Не поднимая глаз, Зелиха проговорила так мягко и нежно, будто не своим голосом:
– Простите меня… простите.
Глава 2
Нут
Супермаркеты – опасное место. Отчаявшихся и сбитых с толку покупателей в них подстерегает множество ловушек – так, по крайней мере, думала Роуз, направляясь к полке со сменными мешками для утилизации подгузников. На этот раз она была полна решимости не покупать ничего, кроме действительно необходимого.

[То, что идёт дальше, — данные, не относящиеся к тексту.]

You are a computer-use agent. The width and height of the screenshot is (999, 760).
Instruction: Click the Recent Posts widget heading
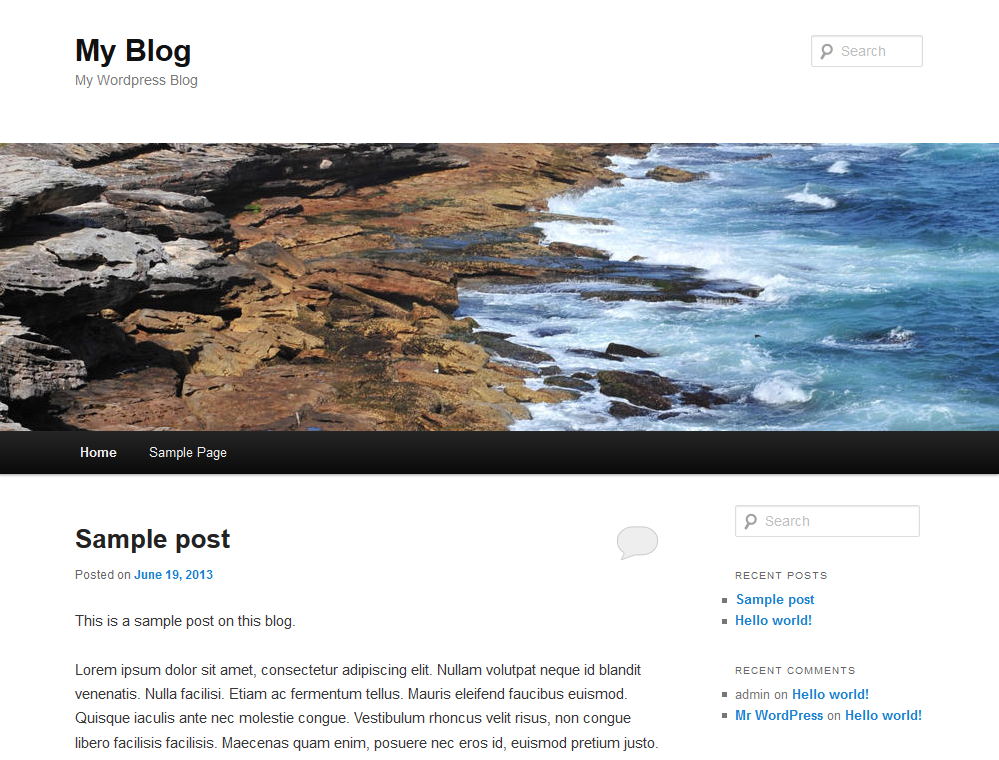781,575
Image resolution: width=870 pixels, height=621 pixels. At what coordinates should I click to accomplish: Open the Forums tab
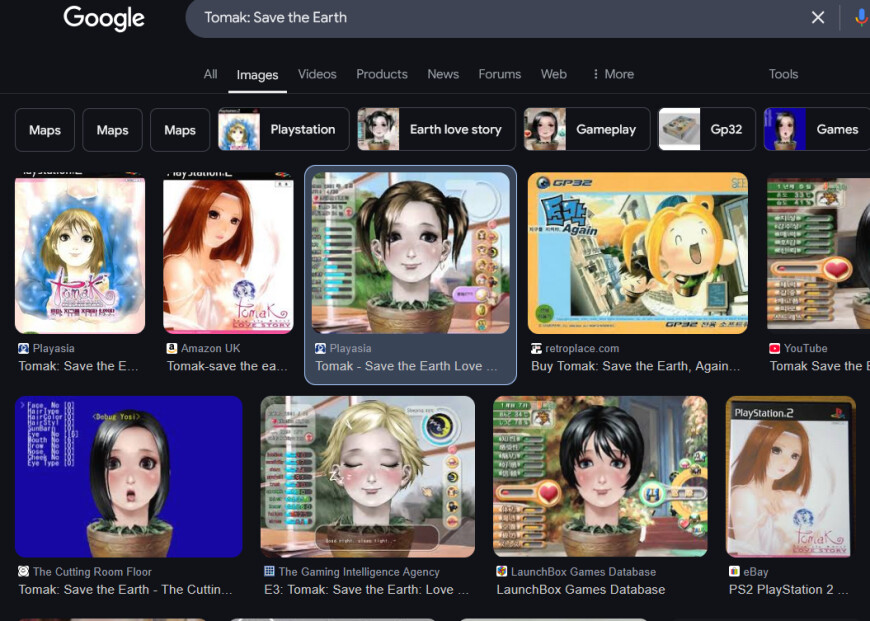click(x=499, y=74)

К тому же сейчас было не время слоняться по магазину. Она оставила маленькую дочку в машине на парковке, и на душе было неспокойно. Вот всегда так и бывало: сделаешь что-то и сразу пожалеешь, а сделанного уже не воротишь. И честно говоря, за последние месяцы, точнее, за последние три с половиной месяца такое происходило все чаще и не могло не вызывать тревогу. Три адских месяца, пока распадался ее брак, а она сначала сопротивлялась, потом оплакивала потерю, затем умоляла не уходить и наконец смирилась с произошедшим. Может быть, супружество – не более чем мимолетная блажь. Поддавшись ей, ты начинаешь верить, что это навсегда, а потом можешь даже смеяться над тем, как обманулся, но только если сам ушел первый. То обстоятельство, что, прежде чем погибнуть без возврата, брак еще какое-то время агонизирует, давало обманчивую надежду, пока ты не осознавал, что надеяться можно не на то, что все образуется, а на то, что оба в итоге отмучаются и разойдутся, каждый своим путем.
Именно это Роуз и решила теперь делать: идти своим путем. И если этот путь был темным туннелем, по которому Бог заставляет ее ползти, то она выберется из него преображенной, и никто не узнает в ней прежнюю слабую женщину.

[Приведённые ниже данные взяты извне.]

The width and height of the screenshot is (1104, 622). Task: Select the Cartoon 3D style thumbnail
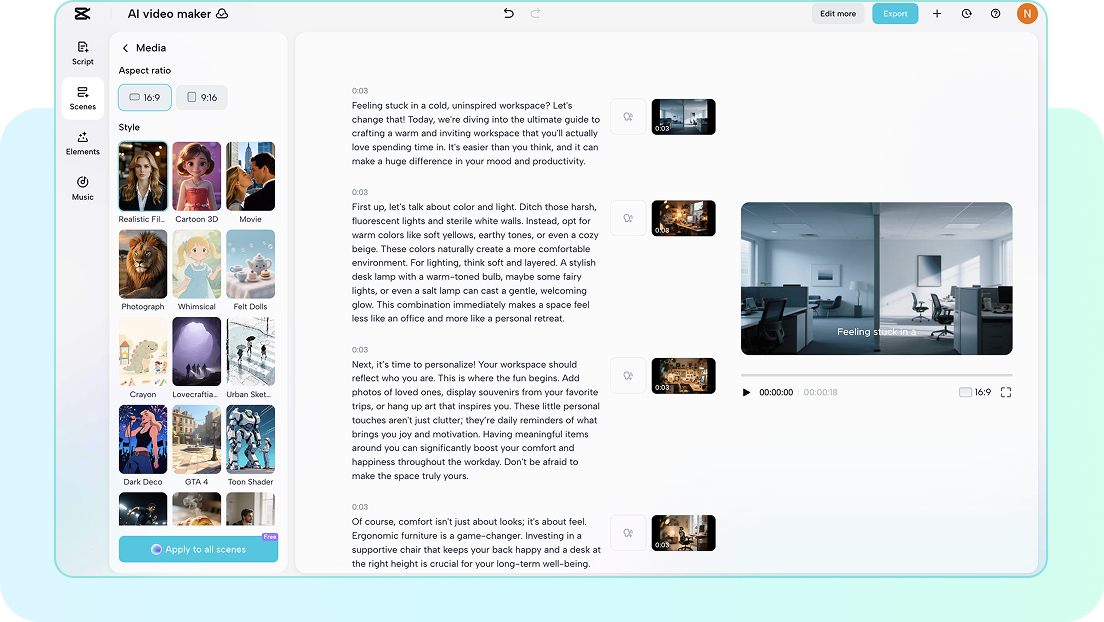(196, 176)
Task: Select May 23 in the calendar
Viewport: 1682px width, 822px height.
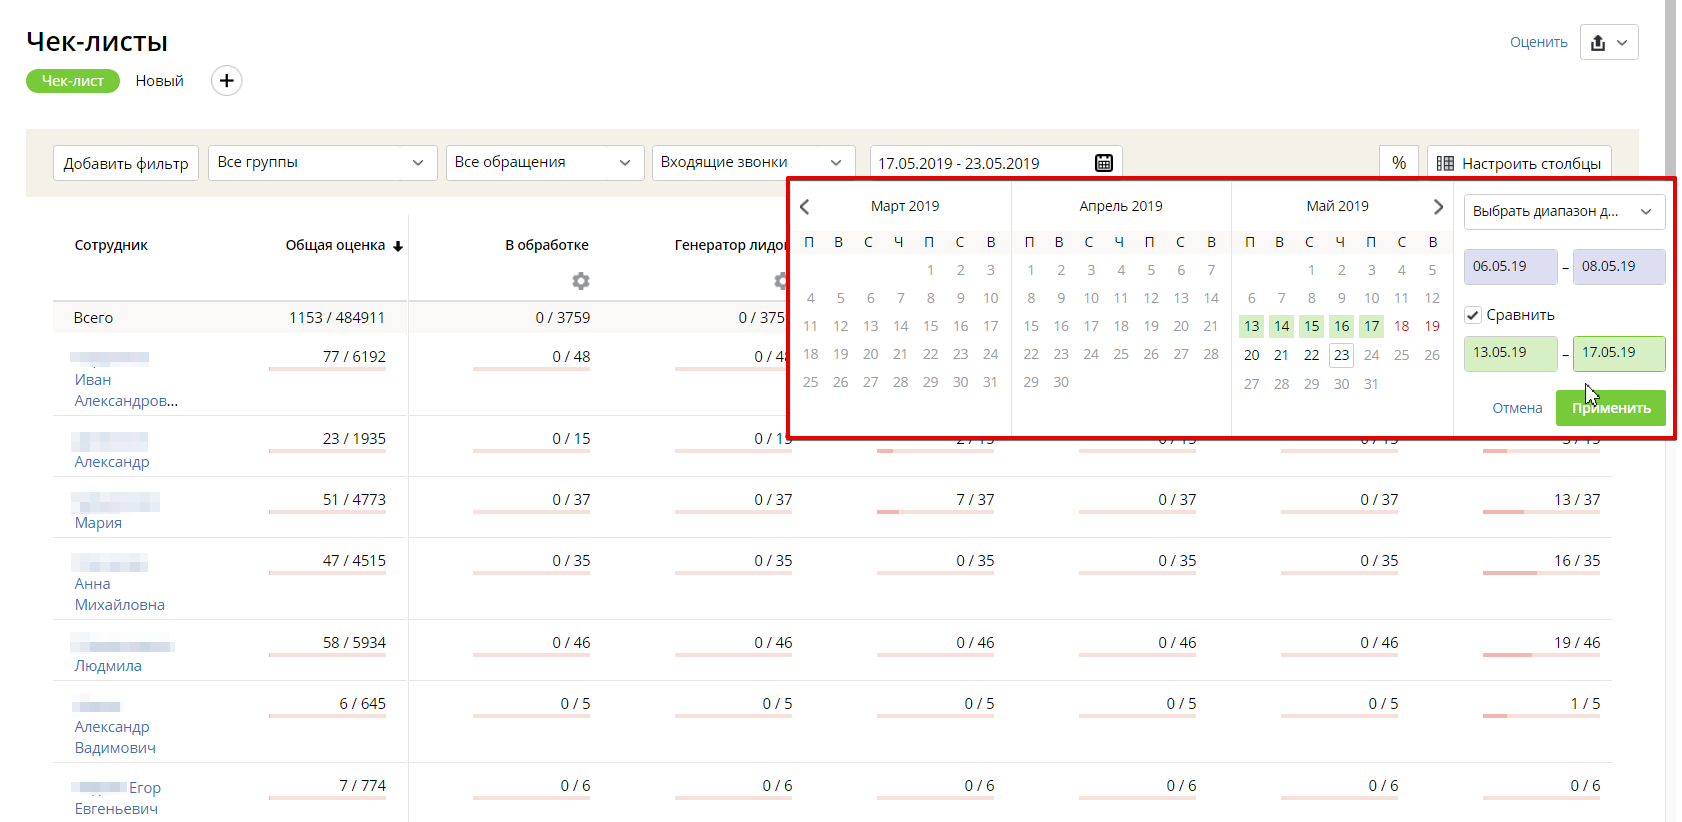Action: [1341, 355]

В знак своей решимости Роуз попыталась усмехнуться, но смешок застрял в горле. Вместо него вырвался вздох, прозвучавший, пожалуй, слишком озабоченно. И все потому, что она оказалась в отсеке, который предпочла бы обойти стороной: «Сладости и шоколад». Пробегая мимо «Изысканного темного шоколада без сахара со вкусом ванильного крема» фирмы «Carb Watchers», она резко затормозила. Схватила плитку, другую, всего пять. Она покупала продукцию фирмы не потому, что следила за количеством углеводов в диете. Просто ей нравилось название, вернее, нравилась сама мысль о том, чтобы бдительно следить хоть за чем-то. Ее столько раз обвиняли в том, что она никудышная хозяйка и плохая мать, поэтому она жаждала доказать обратное любым доступным способом.